--- Extracted material ---

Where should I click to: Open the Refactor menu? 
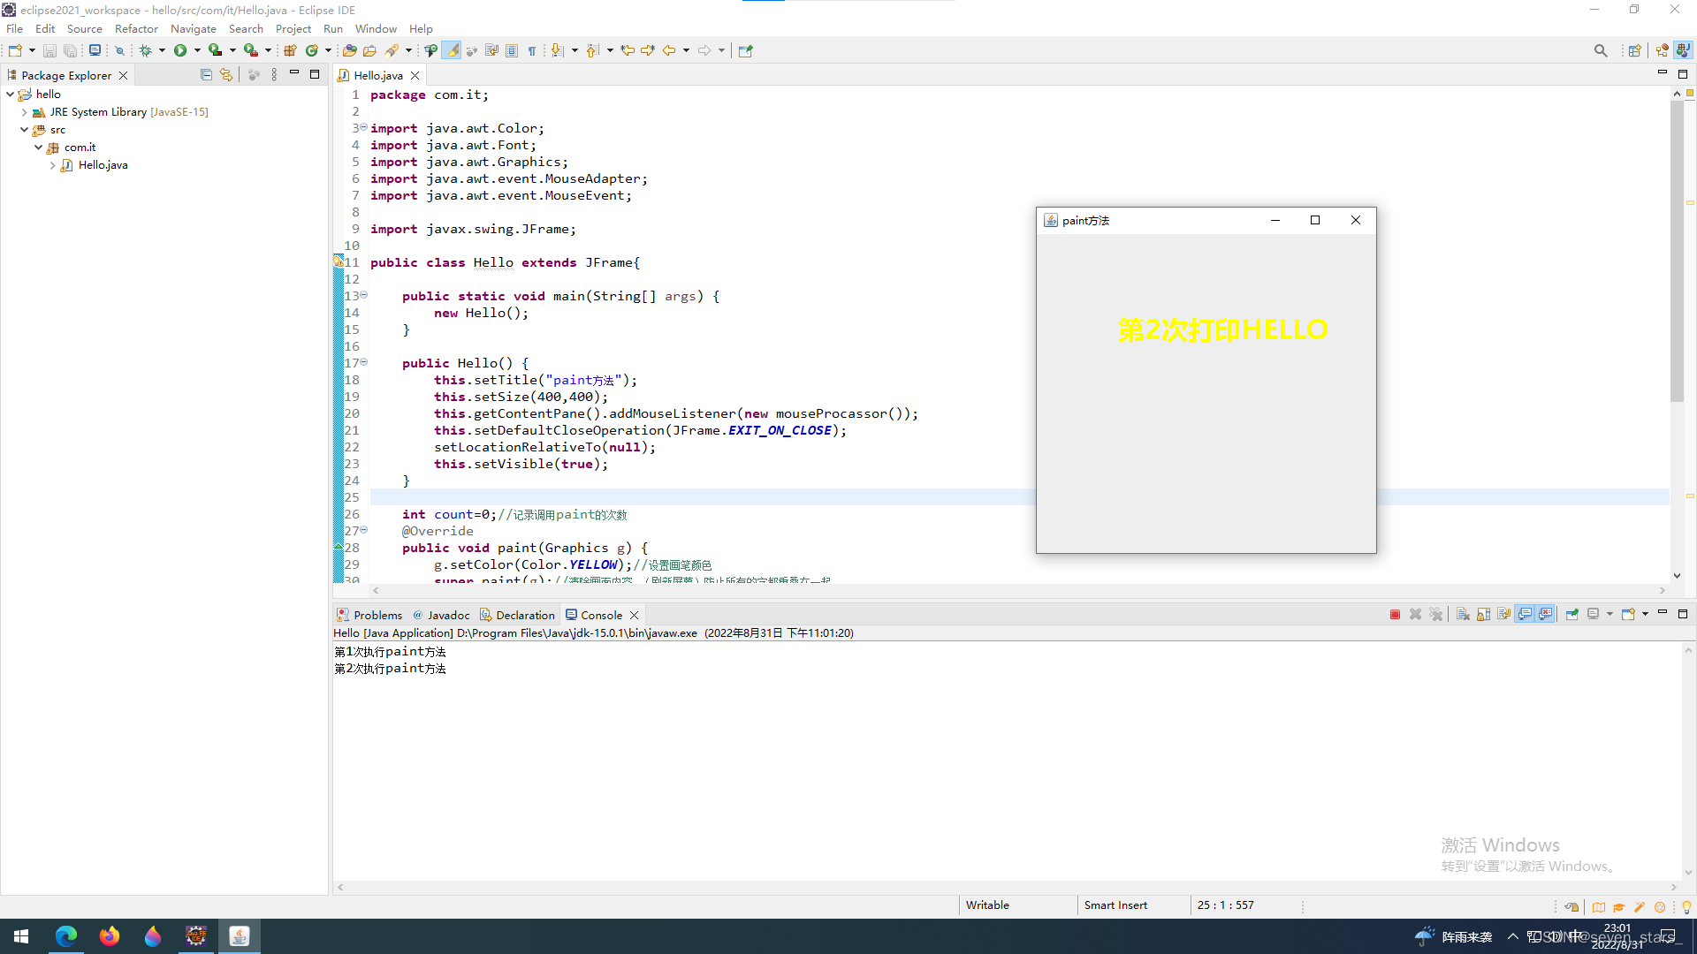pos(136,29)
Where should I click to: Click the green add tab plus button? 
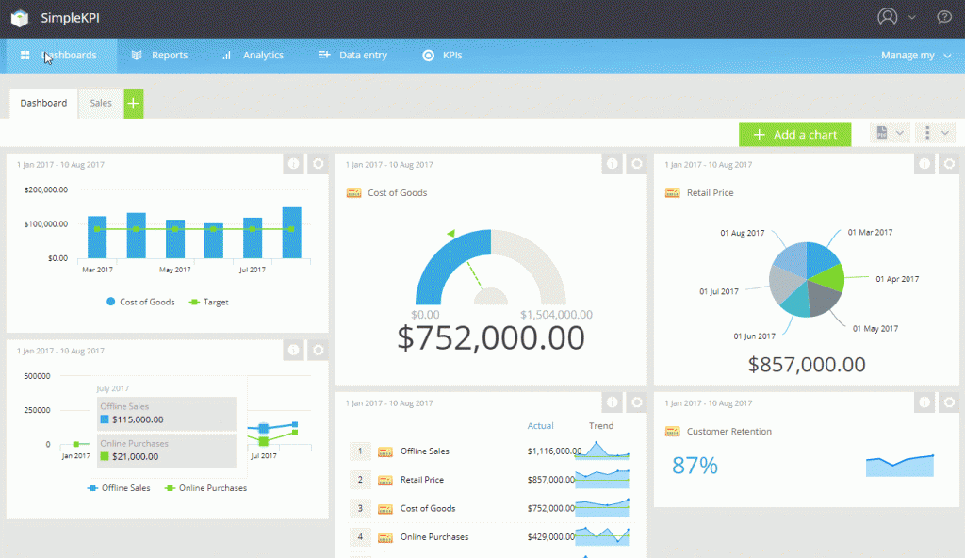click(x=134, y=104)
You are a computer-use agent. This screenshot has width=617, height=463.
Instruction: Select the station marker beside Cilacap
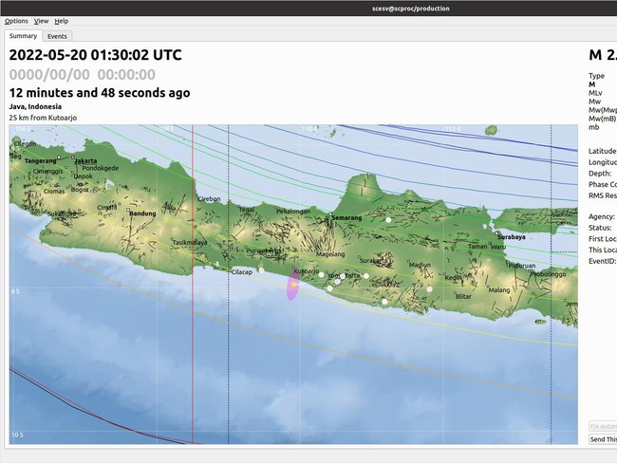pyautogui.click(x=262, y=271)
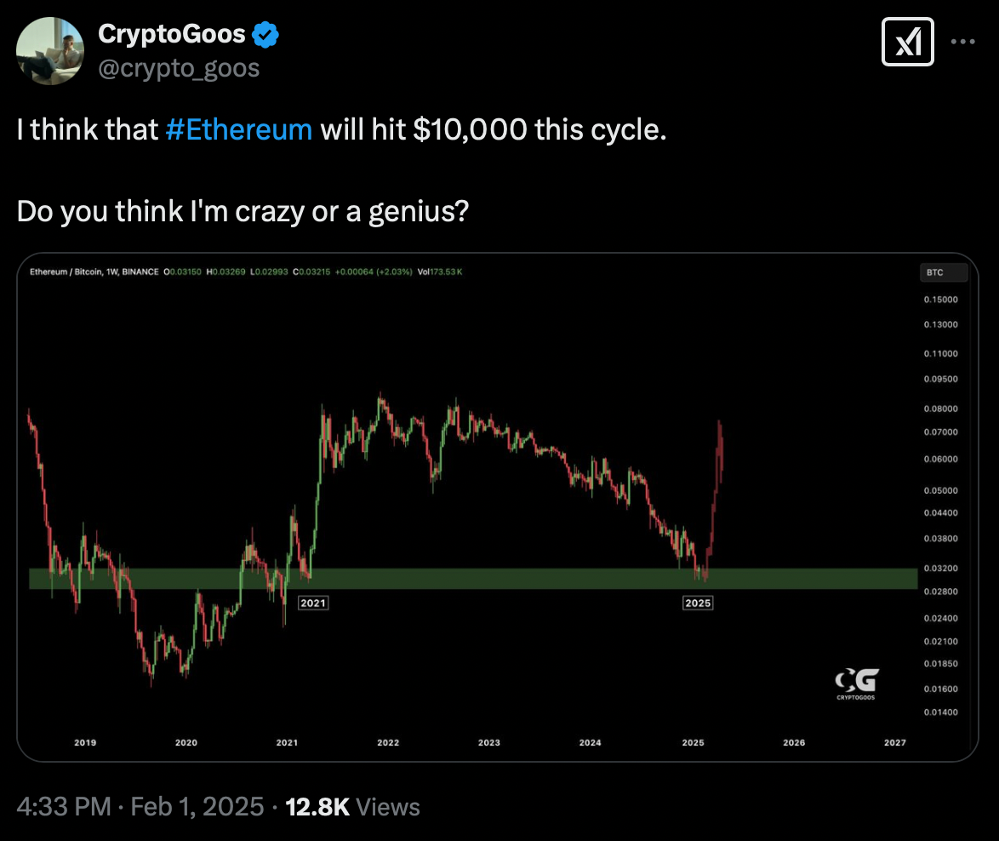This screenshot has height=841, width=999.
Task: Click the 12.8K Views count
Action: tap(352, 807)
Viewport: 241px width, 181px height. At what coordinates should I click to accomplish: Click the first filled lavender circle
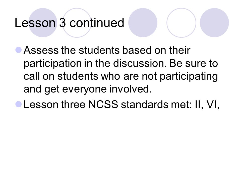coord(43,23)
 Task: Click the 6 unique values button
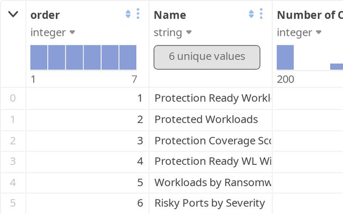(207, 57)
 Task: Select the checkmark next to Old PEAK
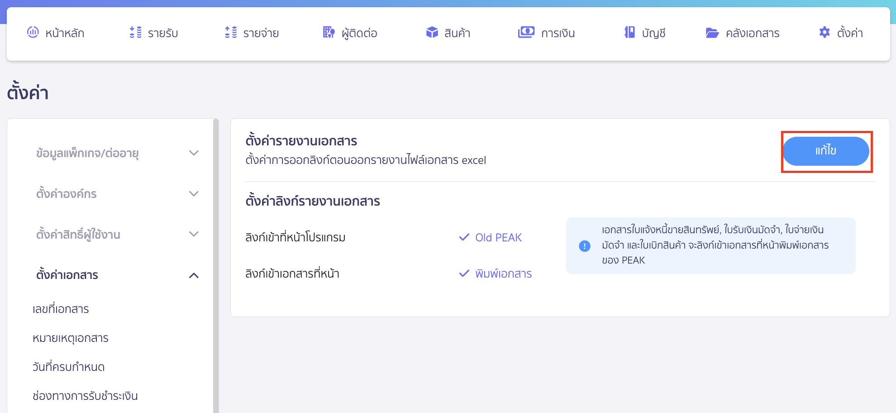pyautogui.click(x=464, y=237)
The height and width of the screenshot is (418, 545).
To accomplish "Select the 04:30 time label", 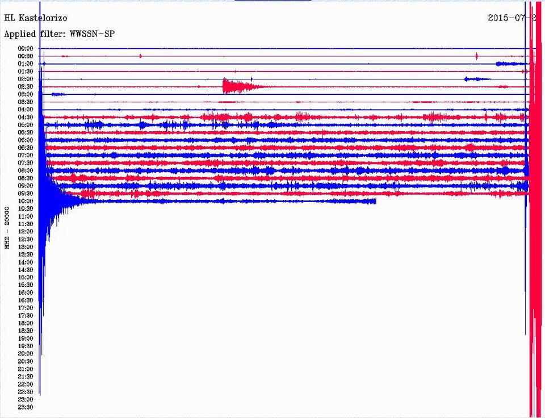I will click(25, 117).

---

_What you are asked to do_: Please rewrite the material between the lines holding "Viewport: 241px width, 181px" and "pyautogui.click(x=464, y=237)", inclusive, keeping the requests and scaling every coordinate in the answers by 1.05, rounded to whole numbers with halves going up. Omit the pictures from your answer.

_Written response_:
Viewport: 241px width, 181px height. At what coordinates should I click to accomplish: Click the first filled lavender circle
coord(45,24)
 Task: Click the 6 unique values button
(217, 60)
 Task: Select the checkmark next to Old PEAK
pyautogui.click(x=487, y=249)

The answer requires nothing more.